By seeking the seed, the knower grasps the latent force that manifests the tree. This principle applies universally: the entire cosmos once lay dormant in a reservoir of infinite force.
Thus, every tradition—whether it speaks of Shakti, Maya, Prakriti, elan vital, or forbidden fruit—points toward the same reality: the hidden creative power striving for expression.
Knowledge and the Vision of Law
When knowledge seeks causes, it ultimately arrives at the first cause—the infinite, unmanifest source.
- The law of the tree is ingrained in the seed’s force.
- Likewise, the law of creation is ingrained in the cosmic seed of being.

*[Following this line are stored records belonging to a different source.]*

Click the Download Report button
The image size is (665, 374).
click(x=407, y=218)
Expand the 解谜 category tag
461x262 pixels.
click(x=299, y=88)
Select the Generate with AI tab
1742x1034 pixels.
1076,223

This realization is the metaphysical vision of law—the understanding that law is not external regulation, but the inherent tendency of creative force to manifest order.
From Metaphysics to Religion: Deification of Law
At this point, inquiry transforms into reverence. The seeker, overwhelmed by the sublimity of causation, transforms into a worshipper of the source.
- Metaphysics is the perception of truth.
- Religion is the perpetuation of that truth through symbolic forms.
The Rigveda captures this process in its hymns, where creative law is envisioned as Devi—the Goddess, embodiment of Shakti. Hymns, chants, and gods become anthropomorphic expressions of metaphysical realization.
Thus, deification is not superstition, but a symbolic method of preserving the vision of law in cultural memory.
Conclusion: From Nescience to Divinity
The journey of metaphysics takes us from:
- Nescience – the unmanifest slumber of force.
- Desire to know – the creative impulse breaking through into becoming.
- Knowledge of causation – realization of law within force.
- Deification – religion as a vessel to preserve and transmit the vision of law.
The Metaphysics of Law thus reveals how the cosmos, human inquiry, and spiritual traditions converge. All point toward one truth: that life, knowledge, and law are expressions of a single creative power, eternally unfolding from nescience into becoming, and finally into transcendence.